Because banks shouldn't hide your money in spreads.
We expose the real cost of every transfer — the spread, the fees, the delivery time — and rank providers by what actually lands in your recipient's account. No sponsored ordering. Ever.
Hover any card to see exactly what it costs you.
vs Traditional Banks
You save up to SGD 55
on a JPY 149,300 transfer
Wise
BEST RATEBank of America
+5% markup + $35 wire fee
Wells Fargo
+4.5% markup + $25 wire fee
Sending JPY to SGD is a high-value corridor where exchange rate margins matter far more than flat fees. Digital providers like Wise, Remitly, Revolut, and WorldRemit beat Japanese banks by 3-8% on the effective rate, with PayNow and FAST rails enabling near-instant delivery to DBS and OCBC accounts.
In Singapore, recipients can access funds directly at DBS Bank, the country's largest financial institution. By using WorldRemit instead of a traditional bank wire, your recipient gets approximately 1 SGD more on a $1,000 transfer — because digital providers pass the real exchange rate directly. Worth knowing about the local currency: Singapore's S$10,000 note, one of the world's highest-denomination banknotes still in circulation, features President Yusof Ishak.
Our verdict: Always compare the all-in rate (mid-market spread plus fee) across at least two digital providers before executing — on transfers above JPY 1,000,000, Wise typically delivers the lowest total cost.
The Japan-to-Singapore remittance corridor moves an estimated USD 1.2-1.5 billion annually, dominated by three sender profiles: Singaporean expatriates working in Tokyo's financial sector repatriating savings, Japanese parents funding tuition at SMU or NUS (averaging SGD 17,000-38,000 per academic year), and SMEs settling supplier invoices. Unlike high-volume migrant corridors, average transfer sizes here skew large — typically JPY 500,000 to JPY 5,000,000 per transaction — which makes exchange rate optimization disproportionately impactful. A 2% rate improvement on a JPY 2,000,000 transfer saves roughly SGD 360, dwarfing any flat-fee differential.
Total transfer cost decomposes into two components: the FX margin (spread above mid-market) and the upfront fee. Japanese megabanks — MUFG, SMBC, and Mizuho — typically charge a flat JPY 3,000-7,500 wire fee while embedding a 2.5-4.5% markup on the JPY/SGD mid-market rate. On a JPY 1,000,000 transfer, that markup alone costs SGD 225-405, far exceeding the visible wire fee. The financially rational benchmark is the interbank mid-market rate (currently around JPY 113-115 per SGD); any quote diverging more than 1% deserves scrutiny. Always compute the implied "all-in" cost: (JPY sent − JPY equivalent of SGD received at mid-market) ÷ JPY sent.

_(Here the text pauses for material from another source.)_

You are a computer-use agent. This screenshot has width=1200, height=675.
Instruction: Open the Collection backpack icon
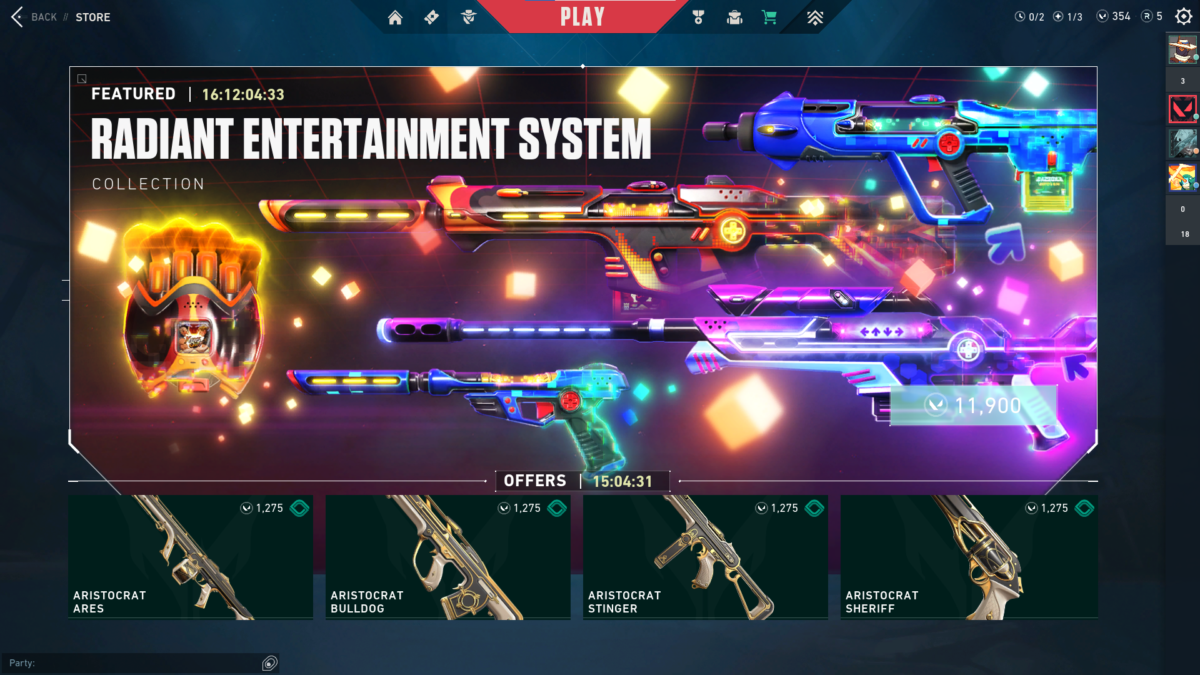pos(734,17)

Wise, Remitly, Revolut, and WorldRemit consistently undercut Japanese banks by 3-8% on the effective rate. Wise typically applies a 0.45-0.65% margin plus a transparent fee around JPY 600-1,200 per transfer, sourcing the rate directly from Reuters mid-market. Revolut offers zero-margin transfers within free monthly limits (typically up to JPY 150,000-equivalent on standard plans) before reverting to a 0.5% fee. Remitly and WorldRemit price slightly higher (0.8-1.2% margin) but offer promotional first-transfer rates worth running the math on. For transfers above JPY 3,000,000, Wise's percentage fee tapers, making it the empirical low-cost leader at the high end.
Transfer speed splits into three tiers: instant (under 60 seconds, premium pricing), same-day (1-4 hours), and economy (1-2 business days). Singapore's PayNow system enables real-time bank transfers using mobile numbers or NRIC/FIN — many providers deliver directly to PayNow-linked accounts, compressing settlement to seconds once the JPY funding leg clears. The two largest receiving banks in Singapore are DBS Bank and OCBC Bank, and most digital providers can deliver directly to accounts at these banks via FAST or PayNow rails at no additional cost. Pay the instant premium only for time-critical settlements; for tuition, rent, or recurring transfers, economy delivery captures 95% of the cost savings.
Standard banking regulations apply for sending from Japan to Singapore. Transfers exceeding JPY 1,000,000 require declaration under Japan's Foreign Exchange and Foreign Trade Act, and licensed providers will request source-of-funds documentation for amounts above JPY 3,000,000. On the receiving end, MAS-regulated providers face minimal friction; recipients should ensure their PayNow registration and bank KYC are current to avoid clearing delays.
Three practical levers compound savings on this corridor:
Disciplined execution on this corridor routinely saves 3-6% versus default bank channels, translating to four-figure SGD savings on typical transfer sizes.